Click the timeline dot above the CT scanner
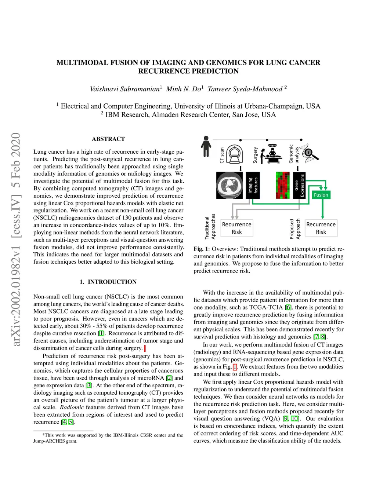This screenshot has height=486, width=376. (241, 140)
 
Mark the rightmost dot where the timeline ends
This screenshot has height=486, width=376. (301, 140)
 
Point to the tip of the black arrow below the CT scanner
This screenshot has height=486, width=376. (241, 171)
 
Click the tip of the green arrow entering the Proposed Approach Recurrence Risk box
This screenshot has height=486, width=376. (322, 219)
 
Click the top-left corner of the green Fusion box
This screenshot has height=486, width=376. (312, 191)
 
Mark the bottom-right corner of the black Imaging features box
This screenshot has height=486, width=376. (260, 199)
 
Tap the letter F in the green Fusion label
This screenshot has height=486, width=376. (315, 195)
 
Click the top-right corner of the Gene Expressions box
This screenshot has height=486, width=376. (306, 172)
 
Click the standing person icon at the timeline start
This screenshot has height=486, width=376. (206, 146)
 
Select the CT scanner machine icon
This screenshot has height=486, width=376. (235, 154)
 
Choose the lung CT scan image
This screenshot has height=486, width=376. (229, 185)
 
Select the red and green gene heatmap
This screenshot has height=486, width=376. (283, 185)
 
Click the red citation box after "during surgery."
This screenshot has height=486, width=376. (145, 348)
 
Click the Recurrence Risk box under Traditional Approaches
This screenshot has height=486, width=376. (237, 228)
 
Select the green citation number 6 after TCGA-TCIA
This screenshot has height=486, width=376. (288, 307)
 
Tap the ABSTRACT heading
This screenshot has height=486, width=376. (108, 139)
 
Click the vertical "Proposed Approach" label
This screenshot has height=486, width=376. (295, 229)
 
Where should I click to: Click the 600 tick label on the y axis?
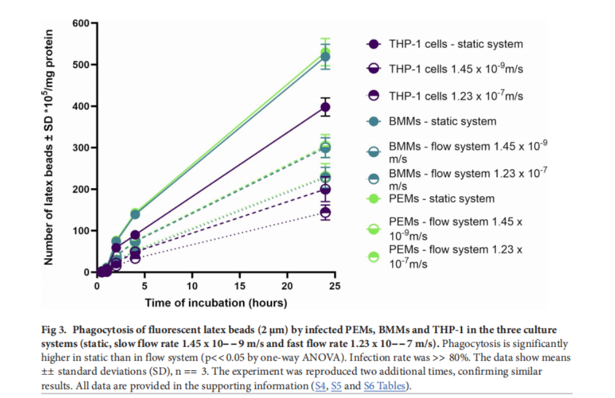[x=81, y=23]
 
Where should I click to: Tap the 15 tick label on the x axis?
[x=240, y=286]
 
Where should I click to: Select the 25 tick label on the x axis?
[x=335, y=286]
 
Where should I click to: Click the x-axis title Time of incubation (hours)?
[x=216, y=302]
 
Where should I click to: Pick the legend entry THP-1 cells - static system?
[x=455, y=44]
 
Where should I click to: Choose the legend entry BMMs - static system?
[x=443, y=121]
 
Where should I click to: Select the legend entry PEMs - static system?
[x=441, y=198]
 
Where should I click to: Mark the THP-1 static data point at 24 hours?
[x=325, y=107]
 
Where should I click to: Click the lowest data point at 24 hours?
[x=325, y=213]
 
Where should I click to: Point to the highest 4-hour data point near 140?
[x=135, y=213]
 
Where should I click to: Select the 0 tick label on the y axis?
[x=87, y=272]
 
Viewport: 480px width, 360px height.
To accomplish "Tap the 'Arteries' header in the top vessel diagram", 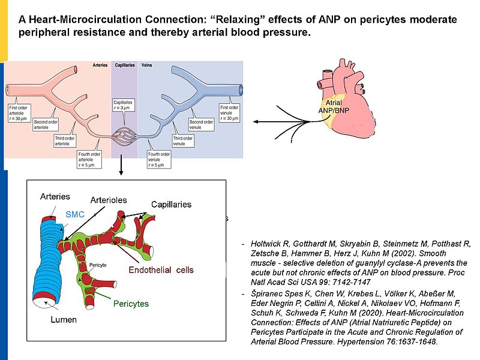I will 100,65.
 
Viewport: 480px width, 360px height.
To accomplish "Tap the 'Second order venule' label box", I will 200,124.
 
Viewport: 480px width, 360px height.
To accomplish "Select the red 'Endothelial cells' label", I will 161,270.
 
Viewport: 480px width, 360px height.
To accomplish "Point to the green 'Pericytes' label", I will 131,304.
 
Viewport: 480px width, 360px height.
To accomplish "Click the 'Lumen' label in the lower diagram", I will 63,320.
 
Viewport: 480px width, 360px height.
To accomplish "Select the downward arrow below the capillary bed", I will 122,167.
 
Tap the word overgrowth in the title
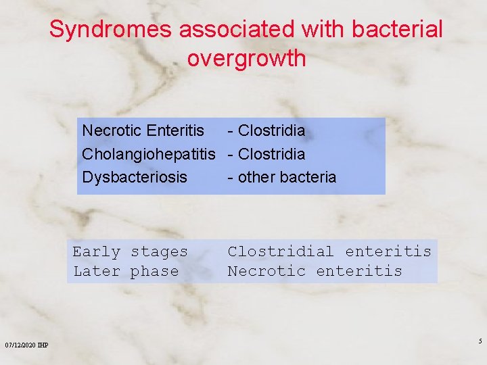tap(246, 59)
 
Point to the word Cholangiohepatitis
tap(148, 153)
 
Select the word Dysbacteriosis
tap(134, 177)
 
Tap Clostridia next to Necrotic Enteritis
tap(271, 130)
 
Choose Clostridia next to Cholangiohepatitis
tap(271, 153)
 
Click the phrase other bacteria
tap(287, 177)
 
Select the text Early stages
tap(130, 252)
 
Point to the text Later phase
tap(126, 272)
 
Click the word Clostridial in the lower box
tap(280, 252)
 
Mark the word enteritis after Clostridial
tap(388, 252)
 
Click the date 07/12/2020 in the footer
tap(20, 345)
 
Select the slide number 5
tap(480, 341)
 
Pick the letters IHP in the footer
tap(43, 345)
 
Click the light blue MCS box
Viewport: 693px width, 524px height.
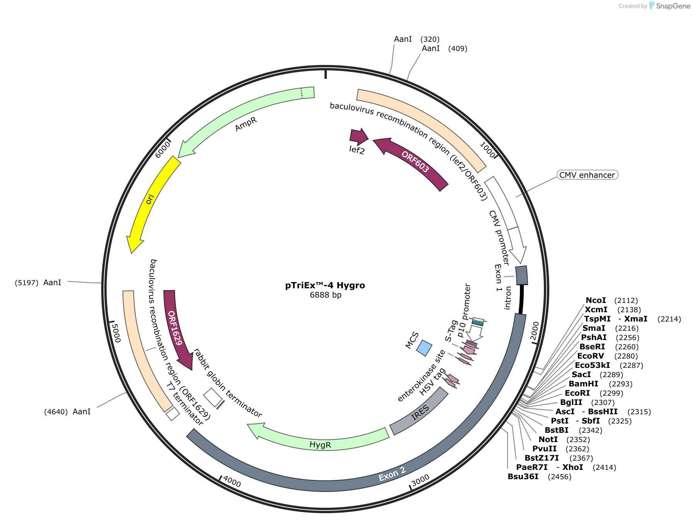[x=424, y=348]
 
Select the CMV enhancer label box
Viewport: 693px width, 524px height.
[x=587, y=175]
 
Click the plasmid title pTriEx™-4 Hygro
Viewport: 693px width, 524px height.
[x=325, y=286]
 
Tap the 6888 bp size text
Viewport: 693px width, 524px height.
[x=325, y=295]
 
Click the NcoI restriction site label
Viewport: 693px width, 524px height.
[x=596, y=301]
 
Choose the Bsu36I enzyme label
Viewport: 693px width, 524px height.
[x=523, y=477]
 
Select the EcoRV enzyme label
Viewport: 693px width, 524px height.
[x=591, y=356]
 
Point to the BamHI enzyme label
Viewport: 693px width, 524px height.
[x=583, y=384]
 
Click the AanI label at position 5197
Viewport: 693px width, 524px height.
[x=52, y=283]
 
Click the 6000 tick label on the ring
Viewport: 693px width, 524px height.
[x=162, y=150]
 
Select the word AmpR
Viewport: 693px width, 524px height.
[x=246, y=124]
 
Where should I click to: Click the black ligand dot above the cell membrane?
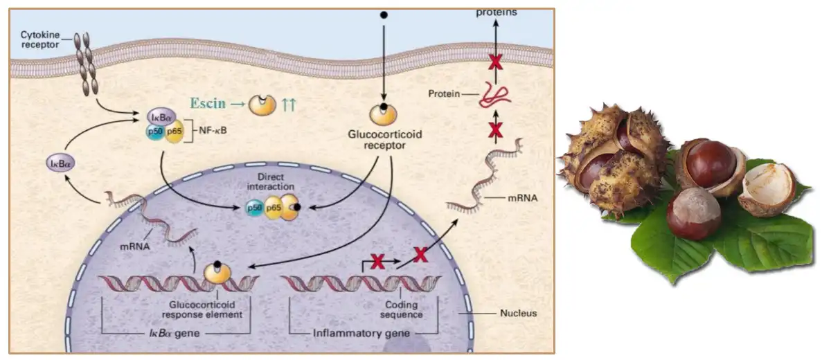pyautogui.click(x=383, y=14)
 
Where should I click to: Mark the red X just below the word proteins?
pyautogui.click(x=495, y=62)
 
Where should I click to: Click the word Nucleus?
pyautogui.click(x=518, y=313)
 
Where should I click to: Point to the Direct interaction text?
pyautogui.click(x=275, y=182)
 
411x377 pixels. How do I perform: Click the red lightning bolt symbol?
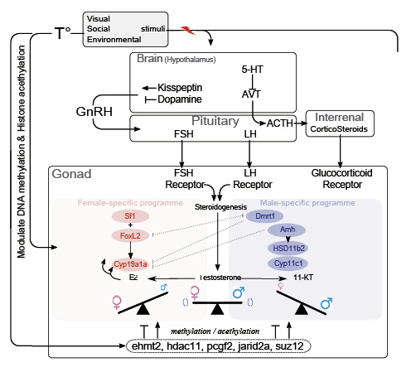(x=188, y=31)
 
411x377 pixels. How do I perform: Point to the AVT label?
(x=252, y=93)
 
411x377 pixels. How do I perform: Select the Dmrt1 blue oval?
(x=264, y=215)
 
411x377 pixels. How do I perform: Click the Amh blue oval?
(x=288, y=230)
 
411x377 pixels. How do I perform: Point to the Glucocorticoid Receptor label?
(x=341, y=179)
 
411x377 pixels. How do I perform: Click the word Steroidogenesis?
(x=222, y=205)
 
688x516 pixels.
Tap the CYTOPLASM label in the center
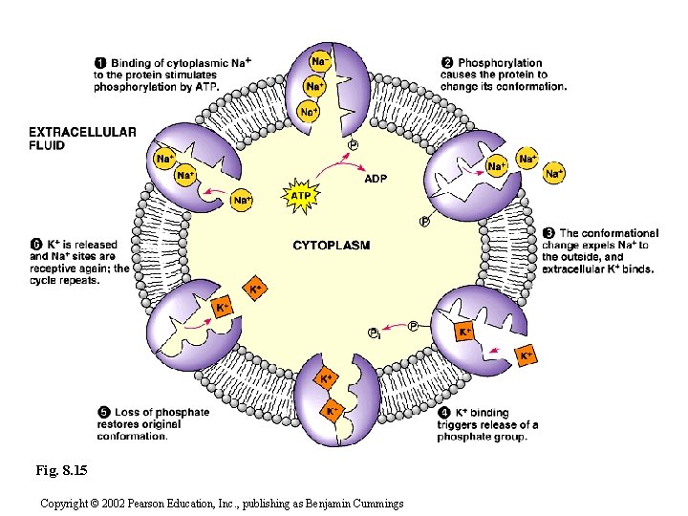click(x=331, y=246)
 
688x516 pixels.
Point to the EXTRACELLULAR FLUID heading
click(x=82, y=139)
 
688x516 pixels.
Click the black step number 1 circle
click(x=100, y=63)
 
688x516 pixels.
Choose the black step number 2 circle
click(x=447, y=63)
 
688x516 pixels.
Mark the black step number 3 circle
click(x=548, y=233)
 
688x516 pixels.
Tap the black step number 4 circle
click(x=444, y=414)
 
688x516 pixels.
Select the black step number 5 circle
click(x=102, y=413)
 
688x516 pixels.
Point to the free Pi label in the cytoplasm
click(x=376, y=333)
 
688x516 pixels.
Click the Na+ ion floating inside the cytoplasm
click(x=243, y=200)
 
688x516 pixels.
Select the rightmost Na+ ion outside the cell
click(x=554, y=173)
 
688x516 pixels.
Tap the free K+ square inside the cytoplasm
click(x=256, y=288)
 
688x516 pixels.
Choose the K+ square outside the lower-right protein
click(x=526, y=355)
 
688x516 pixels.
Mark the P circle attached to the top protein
click(x=353, y=144)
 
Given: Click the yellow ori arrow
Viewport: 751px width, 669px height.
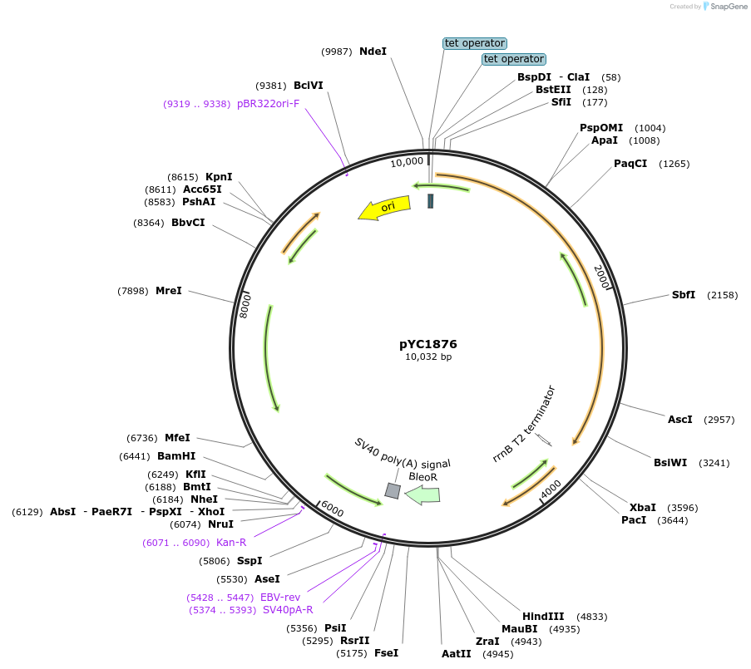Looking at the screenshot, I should [384, 208].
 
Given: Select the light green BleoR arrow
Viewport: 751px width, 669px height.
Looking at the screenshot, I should [423, 495].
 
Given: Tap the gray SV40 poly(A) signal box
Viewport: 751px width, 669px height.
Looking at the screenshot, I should [393, 491].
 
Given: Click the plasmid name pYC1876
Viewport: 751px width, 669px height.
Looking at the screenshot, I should [428, 344].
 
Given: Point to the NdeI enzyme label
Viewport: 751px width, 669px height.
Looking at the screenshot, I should [373, 52].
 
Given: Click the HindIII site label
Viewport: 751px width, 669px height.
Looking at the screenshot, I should [543, 616].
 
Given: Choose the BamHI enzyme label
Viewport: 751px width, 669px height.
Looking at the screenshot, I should [176, 456].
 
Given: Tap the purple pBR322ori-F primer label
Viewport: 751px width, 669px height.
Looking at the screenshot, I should [268, 104].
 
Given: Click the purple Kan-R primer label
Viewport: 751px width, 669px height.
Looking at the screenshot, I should [231, 543].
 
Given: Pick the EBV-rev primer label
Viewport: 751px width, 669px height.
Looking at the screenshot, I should [280, 597].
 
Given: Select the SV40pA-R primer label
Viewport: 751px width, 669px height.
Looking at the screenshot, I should [288, 610].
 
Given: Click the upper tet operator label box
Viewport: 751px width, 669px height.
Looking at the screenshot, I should [475, 43].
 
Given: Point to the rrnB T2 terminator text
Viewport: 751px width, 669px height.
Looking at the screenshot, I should [524, 424].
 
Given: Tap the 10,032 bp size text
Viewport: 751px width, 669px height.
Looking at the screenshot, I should [428, 357].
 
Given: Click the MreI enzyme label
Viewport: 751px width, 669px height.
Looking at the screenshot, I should [168, 291].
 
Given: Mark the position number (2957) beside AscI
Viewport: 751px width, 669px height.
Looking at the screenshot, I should [719, 420].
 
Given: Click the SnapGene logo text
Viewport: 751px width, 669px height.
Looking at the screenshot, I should [727, 7].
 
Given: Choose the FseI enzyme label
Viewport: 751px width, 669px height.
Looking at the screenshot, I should [386, 653].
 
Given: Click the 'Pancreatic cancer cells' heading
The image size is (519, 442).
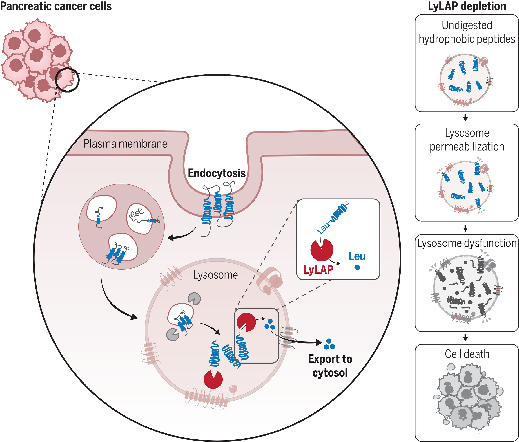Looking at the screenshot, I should [x=56, y=6].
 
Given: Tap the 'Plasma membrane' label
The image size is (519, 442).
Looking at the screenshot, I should [x=125, y=144].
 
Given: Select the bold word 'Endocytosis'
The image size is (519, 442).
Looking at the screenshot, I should [x=217, y=173].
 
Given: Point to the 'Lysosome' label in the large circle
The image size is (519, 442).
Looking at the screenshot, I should [x=215, y=275].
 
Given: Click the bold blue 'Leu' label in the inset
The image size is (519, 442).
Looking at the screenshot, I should [x=357, y=256].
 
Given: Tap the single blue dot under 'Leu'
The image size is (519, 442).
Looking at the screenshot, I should [x=357, y=267].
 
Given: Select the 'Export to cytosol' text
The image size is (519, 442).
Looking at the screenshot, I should [x=330, y=366].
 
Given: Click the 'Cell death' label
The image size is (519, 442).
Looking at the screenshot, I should [x=467, y=354].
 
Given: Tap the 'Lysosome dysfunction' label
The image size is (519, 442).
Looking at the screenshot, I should [x=467, y=243].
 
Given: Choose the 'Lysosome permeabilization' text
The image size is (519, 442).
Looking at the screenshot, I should [x=467, y=140].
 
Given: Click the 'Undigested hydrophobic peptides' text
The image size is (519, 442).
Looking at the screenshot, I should [x=467, y=32].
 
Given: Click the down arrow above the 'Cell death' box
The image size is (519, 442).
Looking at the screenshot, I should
_ _ _ _ _
• _Exercise objective_: How many lines of the material above hold "purple"? Answer with that number alone.

• _Response for this exercise_: 2